# WHAT THE EXERCISE ASKS:
Copy all lines containing the string "document" from the records below.

[Saved entries]
*** Begin section ***

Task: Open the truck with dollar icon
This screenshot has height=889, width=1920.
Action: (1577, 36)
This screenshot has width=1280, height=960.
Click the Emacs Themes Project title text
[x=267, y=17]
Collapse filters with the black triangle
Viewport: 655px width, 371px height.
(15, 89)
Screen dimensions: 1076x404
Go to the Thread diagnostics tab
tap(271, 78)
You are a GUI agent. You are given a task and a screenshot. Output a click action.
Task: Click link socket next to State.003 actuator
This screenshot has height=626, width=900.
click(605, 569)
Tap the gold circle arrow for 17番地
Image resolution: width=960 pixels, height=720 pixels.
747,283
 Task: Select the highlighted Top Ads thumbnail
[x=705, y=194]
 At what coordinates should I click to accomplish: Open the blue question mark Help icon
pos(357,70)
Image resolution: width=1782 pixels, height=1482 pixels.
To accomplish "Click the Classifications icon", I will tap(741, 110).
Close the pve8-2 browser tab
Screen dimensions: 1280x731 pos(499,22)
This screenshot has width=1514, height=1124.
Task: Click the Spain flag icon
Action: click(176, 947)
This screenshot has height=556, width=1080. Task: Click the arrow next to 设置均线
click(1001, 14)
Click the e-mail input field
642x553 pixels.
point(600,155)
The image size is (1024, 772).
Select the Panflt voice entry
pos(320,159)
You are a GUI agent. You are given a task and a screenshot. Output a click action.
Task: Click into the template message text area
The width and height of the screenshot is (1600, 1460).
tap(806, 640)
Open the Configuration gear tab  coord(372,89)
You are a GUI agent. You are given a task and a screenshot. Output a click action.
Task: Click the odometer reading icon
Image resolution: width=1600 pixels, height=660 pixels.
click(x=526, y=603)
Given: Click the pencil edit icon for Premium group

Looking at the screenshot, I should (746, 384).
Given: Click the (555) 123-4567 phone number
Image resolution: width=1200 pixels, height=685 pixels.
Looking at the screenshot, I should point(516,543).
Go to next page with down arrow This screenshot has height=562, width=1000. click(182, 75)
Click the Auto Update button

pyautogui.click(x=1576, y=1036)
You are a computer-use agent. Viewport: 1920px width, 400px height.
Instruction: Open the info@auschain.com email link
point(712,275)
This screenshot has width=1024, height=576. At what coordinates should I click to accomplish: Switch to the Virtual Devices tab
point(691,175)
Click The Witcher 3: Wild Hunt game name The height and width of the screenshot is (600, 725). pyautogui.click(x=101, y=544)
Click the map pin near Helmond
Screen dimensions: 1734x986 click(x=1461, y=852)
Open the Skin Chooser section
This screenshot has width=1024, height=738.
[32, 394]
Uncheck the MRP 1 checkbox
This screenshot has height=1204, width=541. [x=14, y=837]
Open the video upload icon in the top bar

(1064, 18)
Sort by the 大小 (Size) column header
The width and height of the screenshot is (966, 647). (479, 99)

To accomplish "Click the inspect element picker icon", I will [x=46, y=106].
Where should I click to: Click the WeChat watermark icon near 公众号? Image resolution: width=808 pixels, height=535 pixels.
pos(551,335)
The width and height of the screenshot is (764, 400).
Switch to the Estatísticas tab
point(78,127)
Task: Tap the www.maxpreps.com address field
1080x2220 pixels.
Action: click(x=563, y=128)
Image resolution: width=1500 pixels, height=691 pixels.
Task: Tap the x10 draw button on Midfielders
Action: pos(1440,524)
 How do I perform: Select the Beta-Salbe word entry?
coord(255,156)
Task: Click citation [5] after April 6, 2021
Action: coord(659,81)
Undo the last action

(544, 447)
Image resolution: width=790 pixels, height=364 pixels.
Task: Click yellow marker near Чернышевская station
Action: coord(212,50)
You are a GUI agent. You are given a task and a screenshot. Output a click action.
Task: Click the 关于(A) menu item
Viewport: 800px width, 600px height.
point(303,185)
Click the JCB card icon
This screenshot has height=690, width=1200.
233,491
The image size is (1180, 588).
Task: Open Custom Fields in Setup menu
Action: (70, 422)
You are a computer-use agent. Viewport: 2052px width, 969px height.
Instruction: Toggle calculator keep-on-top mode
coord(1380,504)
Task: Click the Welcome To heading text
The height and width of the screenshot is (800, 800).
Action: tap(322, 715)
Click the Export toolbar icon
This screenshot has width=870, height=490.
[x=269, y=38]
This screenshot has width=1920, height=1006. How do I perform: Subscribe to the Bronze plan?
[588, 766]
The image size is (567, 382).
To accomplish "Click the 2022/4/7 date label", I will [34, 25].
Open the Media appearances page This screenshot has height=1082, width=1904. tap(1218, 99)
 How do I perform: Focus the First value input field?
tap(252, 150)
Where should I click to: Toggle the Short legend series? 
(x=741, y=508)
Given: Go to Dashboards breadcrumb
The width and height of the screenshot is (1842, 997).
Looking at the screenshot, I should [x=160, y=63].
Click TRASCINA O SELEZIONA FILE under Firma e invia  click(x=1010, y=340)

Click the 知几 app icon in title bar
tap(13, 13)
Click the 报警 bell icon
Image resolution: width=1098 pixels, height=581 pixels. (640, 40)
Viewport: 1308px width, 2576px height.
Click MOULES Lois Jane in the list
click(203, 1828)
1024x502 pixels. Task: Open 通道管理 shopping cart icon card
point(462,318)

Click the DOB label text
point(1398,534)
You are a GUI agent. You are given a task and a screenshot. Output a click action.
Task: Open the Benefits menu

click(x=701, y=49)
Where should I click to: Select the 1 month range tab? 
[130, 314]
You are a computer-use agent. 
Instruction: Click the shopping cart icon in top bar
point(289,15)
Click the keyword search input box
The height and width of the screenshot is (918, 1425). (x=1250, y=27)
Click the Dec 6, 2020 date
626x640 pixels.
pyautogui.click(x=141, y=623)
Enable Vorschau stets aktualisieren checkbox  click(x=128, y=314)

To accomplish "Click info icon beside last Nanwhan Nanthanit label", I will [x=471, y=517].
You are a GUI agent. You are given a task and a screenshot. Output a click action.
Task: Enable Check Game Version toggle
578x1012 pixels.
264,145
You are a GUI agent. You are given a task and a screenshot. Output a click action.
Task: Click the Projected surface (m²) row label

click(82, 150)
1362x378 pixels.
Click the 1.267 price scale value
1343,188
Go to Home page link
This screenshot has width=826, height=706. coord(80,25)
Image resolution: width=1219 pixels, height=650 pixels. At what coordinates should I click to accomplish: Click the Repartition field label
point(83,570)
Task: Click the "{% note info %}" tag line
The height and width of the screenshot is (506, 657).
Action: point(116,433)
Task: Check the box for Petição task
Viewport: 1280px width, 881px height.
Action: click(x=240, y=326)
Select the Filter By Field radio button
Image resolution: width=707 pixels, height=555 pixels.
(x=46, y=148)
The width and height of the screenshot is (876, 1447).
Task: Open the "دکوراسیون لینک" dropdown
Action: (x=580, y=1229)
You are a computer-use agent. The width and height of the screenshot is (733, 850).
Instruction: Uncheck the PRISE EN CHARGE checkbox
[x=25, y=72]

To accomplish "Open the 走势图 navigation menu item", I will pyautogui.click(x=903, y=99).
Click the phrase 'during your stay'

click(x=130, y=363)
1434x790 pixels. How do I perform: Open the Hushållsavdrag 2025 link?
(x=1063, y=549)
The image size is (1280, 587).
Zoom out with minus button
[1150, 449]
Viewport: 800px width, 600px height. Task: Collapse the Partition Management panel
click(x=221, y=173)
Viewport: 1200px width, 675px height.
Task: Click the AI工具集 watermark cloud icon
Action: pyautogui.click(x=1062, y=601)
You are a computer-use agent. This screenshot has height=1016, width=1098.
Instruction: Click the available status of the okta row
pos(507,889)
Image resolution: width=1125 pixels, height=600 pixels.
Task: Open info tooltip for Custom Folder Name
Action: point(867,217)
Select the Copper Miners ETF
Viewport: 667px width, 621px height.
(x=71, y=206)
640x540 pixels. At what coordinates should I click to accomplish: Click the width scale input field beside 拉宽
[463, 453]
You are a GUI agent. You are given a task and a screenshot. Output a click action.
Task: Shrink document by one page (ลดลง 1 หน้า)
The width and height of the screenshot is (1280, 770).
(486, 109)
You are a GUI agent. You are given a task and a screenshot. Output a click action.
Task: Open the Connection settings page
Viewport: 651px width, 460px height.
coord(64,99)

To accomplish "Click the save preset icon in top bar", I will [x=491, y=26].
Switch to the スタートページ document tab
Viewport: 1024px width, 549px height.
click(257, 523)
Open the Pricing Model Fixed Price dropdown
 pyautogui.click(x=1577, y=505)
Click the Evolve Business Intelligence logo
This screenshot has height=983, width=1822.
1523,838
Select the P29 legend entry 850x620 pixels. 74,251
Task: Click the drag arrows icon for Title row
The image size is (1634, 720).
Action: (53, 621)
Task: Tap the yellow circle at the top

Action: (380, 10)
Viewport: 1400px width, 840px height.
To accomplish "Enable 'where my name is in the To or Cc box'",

*** End section ***

# TASK SOLUTION:
Task: Shrink document by one page (ลดลง 1 หน้า)
Switch to the スタートページ document tab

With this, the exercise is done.